Vu les autres pièces du dossier ;

Vu :

- le code rural et de la pêche maritime, et notamment son article L. 411-32 ;

- le code des relations entre le public et l'administration ;

- le code de justice administrative.

Considérant ce qui suit :

1. Mme B, exploitante agricole, est titulaire depuis le 20 août 2005 d'un bail rural portant sur les parcelles cadastrées section AC n° 48, AC n° 125 et AE n° 209 d'une superficie totale de 35,5 hectares sur le territoire de la commune de Saran (45770). Les propriétaires de ces parcelles, les consorts A, ont demandé par courrier du 26 mars 2021 au préfet du Loiret de résilier ledit bail en raison d'un changement de destination agricole auquel il fut fait droit par arrêté n° 45.2021.196 du 23 juillet 2021, lequel fut toutefois retiré quelques mois plus tard par arrêté du 10 novembre 2021. La résiliation du bail a finalement été autorisée par arrêté préfectoral en date du 21 décembre 2021 sous réserve que Mme B bénéficie des mesures de compensation cumulatives suivantes : une compensation en nature par la mise à bail de la parcelle cadastrée section ZD n° 373 à Saran et une compensation financière d'un montant de 364.750 euros payable à la libération des terres. Par la présente requête, Mme B demande au tribunal l'annulation de cet arrêté.

2. Selon l'article R. 222-1 du même code : " Les présidents de tribunal administratif et de cour administrative d'appel, les premiers vice-présidents des tribunaux et des cours, le vice-président du tribunal administratif de Paris, les présidents de formation de jugement des tribunaux et des cours et les magistrats ayant une ancienneté minimale de deux ans ou ayant atteint au moins le grade de premier conseiller désignés à cet effet par le président de leur juridiction peuvent, par ordonnance : 1° Donner acte des désistements () ". Selon l'article R. 636-1 du même code : " Le désistement peut être fait et accepté par des actes signés des parties ou de leurs mandataires et adressés au greffe. / Il est instruit dans les formes prévues pour la requête. ".

3. Par un mémoire enregistré le 19 mars 2025, Mme B a déclaré se désister purement et simplement de sa requête. Ce désistement est pur et simple.
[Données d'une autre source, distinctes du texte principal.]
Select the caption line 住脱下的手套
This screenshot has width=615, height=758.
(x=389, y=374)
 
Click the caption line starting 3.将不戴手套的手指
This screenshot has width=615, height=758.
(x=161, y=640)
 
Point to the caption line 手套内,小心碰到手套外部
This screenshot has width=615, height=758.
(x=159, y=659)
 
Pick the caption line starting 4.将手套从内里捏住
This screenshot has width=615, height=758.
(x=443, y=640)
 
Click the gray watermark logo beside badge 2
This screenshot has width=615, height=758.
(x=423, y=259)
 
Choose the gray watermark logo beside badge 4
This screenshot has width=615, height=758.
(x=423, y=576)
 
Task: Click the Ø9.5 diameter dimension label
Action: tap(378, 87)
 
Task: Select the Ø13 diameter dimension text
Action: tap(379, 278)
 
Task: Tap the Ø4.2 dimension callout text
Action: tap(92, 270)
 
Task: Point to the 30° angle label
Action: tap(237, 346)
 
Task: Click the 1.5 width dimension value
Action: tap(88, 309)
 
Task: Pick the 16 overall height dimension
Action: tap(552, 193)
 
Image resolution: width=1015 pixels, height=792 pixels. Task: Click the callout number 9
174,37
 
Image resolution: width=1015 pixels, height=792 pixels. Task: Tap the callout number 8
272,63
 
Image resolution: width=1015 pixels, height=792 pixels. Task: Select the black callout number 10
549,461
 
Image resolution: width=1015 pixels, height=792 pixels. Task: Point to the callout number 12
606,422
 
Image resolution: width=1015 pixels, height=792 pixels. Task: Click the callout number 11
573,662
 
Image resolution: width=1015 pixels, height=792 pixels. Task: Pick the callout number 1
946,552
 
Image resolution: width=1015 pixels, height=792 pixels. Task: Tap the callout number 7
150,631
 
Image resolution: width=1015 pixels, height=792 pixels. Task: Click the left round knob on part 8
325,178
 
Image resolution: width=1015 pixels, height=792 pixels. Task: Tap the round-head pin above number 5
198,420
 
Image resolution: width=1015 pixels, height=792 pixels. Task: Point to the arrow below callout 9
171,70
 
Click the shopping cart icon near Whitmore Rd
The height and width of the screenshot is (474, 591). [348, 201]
Rien ne s'oppose à ce qu'il en soit donné acte.

4. Par un mémoire le 6 novembre 2024, la SCI " La Réserve de Dagobert " a déclaré se désister purement et simplement de sa requête, y compris ses conclusions présentées au titre des dispositions de l'article L. 761-1 du code de justice administrative. Rien ne s'oppose à ce qu'il en soit donné acte.

O R D O N N E :

Article 1er : Il est donné acte du désistement de la requête de Mme B.

Article 2 : Il est donné acte du désistement des conclusions présentées par la SCI " La Réserve de Dagobert ".

Article 3 : La présente ordonnance sera notifiée à Mme C B, à la SCI " La Réserve de Dagobert " et à la préfète du Loiret.

Fait à Orléans, le 24 mars 2025.

Le président de la 5ème chambre,

Samuel DELIANCOURT

La République mande et ordonne à la préfète du Loiret en ce qui la concerne ou à tous commissaires de justice à ce requis en ce qui concerne les voies de droit commun contre les parties privées, de pourvoir à l'exécution de la présente décision.